Individual ensheathing glial cells have highly complex morphologies, with extensive fine processes that interact with multiple glomeruli within the antennal lobe (Fig. 1B)(46-48). In the event of an injury, the cell bodies of ensheathing glia remain positioned at the outskirts of the antennal lobes, while the processes further invade glomeruli to clear degenerating ORNs(12, 22, 24). This raises the question of how intracellular signaling is mediated within ensheathing glial cells from the cell body to the distal processes after an injury event. In order to explore this question, we utilized multiple single molecule FISH (smFISH) methods to study how a well characterized immune gene, mmp-1, is localized and regulated at the transcriptional and translational level following ORN axotomy.
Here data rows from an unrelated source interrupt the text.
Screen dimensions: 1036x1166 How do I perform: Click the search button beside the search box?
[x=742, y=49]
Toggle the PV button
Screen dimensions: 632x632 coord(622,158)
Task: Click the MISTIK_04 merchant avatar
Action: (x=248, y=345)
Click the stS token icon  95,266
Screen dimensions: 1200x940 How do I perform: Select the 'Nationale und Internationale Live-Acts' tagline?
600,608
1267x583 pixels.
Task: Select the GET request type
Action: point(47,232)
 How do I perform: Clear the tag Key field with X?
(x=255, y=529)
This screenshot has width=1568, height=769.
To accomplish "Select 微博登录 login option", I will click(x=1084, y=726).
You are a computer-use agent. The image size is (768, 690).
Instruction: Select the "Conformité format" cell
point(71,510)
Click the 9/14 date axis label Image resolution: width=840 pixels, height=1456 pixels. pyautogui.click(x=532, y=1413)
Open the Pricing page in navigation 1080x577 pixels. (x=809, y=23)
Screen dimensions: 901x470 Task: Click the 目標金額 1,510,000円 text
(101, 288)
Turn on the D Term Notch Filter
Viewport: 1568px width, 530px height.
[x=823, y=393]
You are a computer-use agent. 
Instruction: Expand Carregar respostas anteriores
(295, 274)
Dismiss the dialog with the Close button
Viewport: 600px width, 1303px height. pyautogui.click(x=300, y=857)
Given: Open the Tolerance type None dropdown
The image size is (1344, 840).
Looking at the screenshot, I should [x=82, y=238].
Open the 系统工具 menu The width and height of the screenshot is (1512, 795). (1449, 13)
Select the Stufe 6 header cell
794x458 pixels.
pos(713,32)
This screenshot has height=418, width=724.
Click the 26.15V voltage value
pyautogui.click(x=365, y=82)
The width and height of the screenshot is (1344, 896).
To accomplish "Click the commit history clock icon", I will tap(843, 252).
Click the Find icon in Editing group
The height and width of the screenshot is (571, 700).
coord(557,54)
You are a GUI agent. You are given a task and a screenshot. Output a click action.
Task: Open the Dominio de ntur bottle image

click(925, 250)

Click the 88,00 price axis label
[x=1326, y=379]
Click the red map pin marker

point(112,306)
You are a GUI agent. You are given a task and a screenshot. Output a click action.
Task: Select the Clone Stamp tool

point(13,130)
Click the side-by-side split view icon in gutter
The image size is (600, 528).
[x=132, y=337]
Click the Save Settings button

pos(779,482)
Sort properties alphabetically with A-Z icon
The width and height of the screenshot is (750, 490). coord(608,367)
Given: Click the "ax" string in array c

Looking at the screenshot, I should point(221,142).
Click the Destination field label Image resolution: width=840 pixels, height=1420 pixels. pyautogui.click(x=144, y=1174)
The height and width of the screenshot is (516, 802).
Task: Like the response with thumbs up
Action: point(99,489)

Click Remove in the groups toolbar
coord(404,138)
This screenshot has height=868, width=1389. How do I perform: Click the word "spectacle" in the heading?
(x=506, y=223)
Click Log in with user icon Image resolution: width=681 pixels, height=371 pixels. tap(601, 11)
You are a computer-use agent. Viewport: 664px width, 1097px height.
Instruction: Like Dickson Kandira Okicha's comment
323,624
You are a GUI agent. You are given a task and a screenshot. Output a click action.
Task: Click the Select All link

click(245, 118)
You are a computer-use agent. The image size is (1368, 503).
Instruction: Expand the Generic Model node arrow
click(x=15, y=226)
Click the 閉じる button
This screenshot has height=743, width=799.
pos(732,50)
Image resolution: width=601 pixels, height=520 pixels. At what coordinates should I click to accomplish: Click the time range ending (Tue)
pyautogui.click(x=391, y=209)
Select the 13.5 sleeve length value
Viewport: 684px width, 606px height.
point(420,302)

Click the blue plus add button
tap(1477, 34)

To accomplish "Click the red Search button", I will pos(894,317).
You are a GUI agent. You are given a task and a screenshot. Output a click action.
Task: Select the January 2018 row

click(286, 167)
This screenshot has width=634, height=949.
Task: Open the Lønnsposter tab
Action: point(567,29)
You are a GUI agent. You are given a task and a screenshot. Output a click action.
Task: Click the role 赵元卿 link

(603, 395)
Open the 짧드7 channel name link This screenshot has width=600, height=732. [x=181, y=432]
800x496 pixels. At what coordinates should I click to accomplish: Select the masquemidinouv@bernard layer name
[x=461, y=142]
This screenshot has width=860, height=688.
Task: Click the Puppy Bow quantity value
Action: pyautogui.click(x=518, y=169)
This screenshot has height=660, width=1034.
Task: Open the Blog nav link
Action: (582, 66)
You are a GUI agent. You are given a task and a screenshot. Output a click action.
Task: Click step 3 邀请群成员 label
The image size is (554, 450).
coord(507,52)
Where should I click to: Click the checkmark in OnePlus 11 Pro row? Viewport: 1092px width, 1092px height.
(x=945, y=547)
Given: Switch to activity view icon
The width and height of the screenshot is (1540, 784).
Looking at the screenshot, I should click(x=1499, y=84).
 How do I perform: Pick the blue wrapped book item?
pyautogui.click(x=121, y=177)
smiFISH reveals upregulation and localization of mmp-1 transcripts following neuronal injury

Our previous RNAseq and qPCR studies have demonstrated that the mmp-1 transcript is acutely upregulated in the central nervous system (CNS) and ventral nerve cord (VNC) of the fly following neuronal injury. As prior research has shown that mmp transcripts can be localized to subcellular compartments and locally translated in an activity dependent manner, we wanted to determine the localization of mmp-1 mRNA in ensheathing glia following ORN axotomy(49, 50). In order to accomplish this, we utilized smiFISH to detect the mmp-1 transcript following injury (Fig. 1C)(40). The Mmp-1 smiFISH probeset included 41 probes and was designed utilizing Oligostan (Supplementary Table 1)(40). Our previous RNAseq and qPCR data suggested that there is a strong transcriptional response in the ensheathing glia 3 hours post ORN axotomy(22). As a result, we used this as a starting point for our smiFISH studies.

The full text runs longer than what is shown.